Department of Health

Key messages

  • Promote mealtimes as pleasant and enjoyable
  • Understand people’s food and social likes
  • Find out personal eating and nutritional issues
  • Involve people in tasks linked to food and eating
  • Encourage eating and social involvement through physical design and décor
  • Minimise background noise

The smell of freshly baked bread, roast lamb, spaghetti Bolognese or a bowl of phô are inviting smells linked with family and the home kitchen. Home-cooked meals remind people of past times, give sensory pleasure and break down the sense of institutional life.

In residential and respite settings eating is often taken out of its usual social setting and regimented for greater efficiency. Where home-like meals are presented in a dementia-friendly environment, they can lift spirits and remind people of good times. Smells from a nearby kitchen can improve appetite.

Food is a source of pleasure even in late stage dementia when other types of sensory pleasure are reduced.

Changes you can make now

Low cost

  • Change the dining room to make it a home-like place to eat and socialise: check the height and stability of chairs, use colourful table cloths contrasting with floor colours and coverings, arrange tables and chairs to promote interaction and personalise the décor.
  • Make a cookbook using residents, family members, friends and staff members’ favourite recipes and use it for occasional meals and sweets.
  • Have plenty of time for people with dementia to enjoy their meals and for staff to give support and help as needed.
  • Increase the number and type of finger foods, snacks and drinks to promote independence.
  • Arrange furniture for small groups of diners, for example two person tables.
  • Start in-service training on assisted eating, problems people with dementia can have, the kind of communication needed to encourage eating, and ways to increase food intake.

Moderate cost

  • Buy moveable screens to create smaller, more private eating areas.
  • Buy new dining chairs that are stable and comfortable, have good arm rests and fit under the table.
  • Re-paint the dining area in cheery colours to promote good eating, for example, warm-range colours such as coral, soft peach or soft yellow.

High cost

  • Use surfaces on ceilings and floors that reduce noise at mealtimes.
  • Re-design the working kitchen, turning it into the facility’s social hub: shift appropriate administrative work there so staff are often in the area, and open it out to the dining area so people with dementia can see it, smell food cooking and help themselves to snacks from the counter.
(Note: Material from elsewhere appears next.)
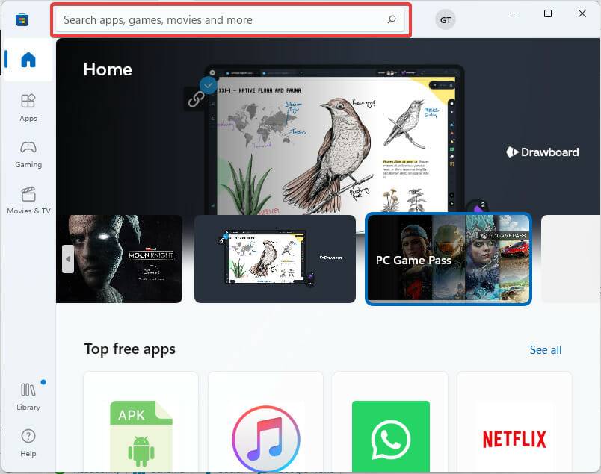Image resolution: width=601 pixels, height=474 pixels.
Task: Click the Drawboard featured banner
Action: 542,152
Use home-like, cheery décor and put in new technologies to increase safety and efficiency.
  • Have an area for people to entertain others, including family members and friends.

Creating a dementia-friendly eating environment

Food preparation and eating and where they take place are important in everyday life and often mark special occasions. Residential and respite settings should offer sound nutrition and a home-like social experience. Think about what constitutes your everyday eating experience.

Do you have a separate dining room at home, kept for special occasions? What about your kitchen?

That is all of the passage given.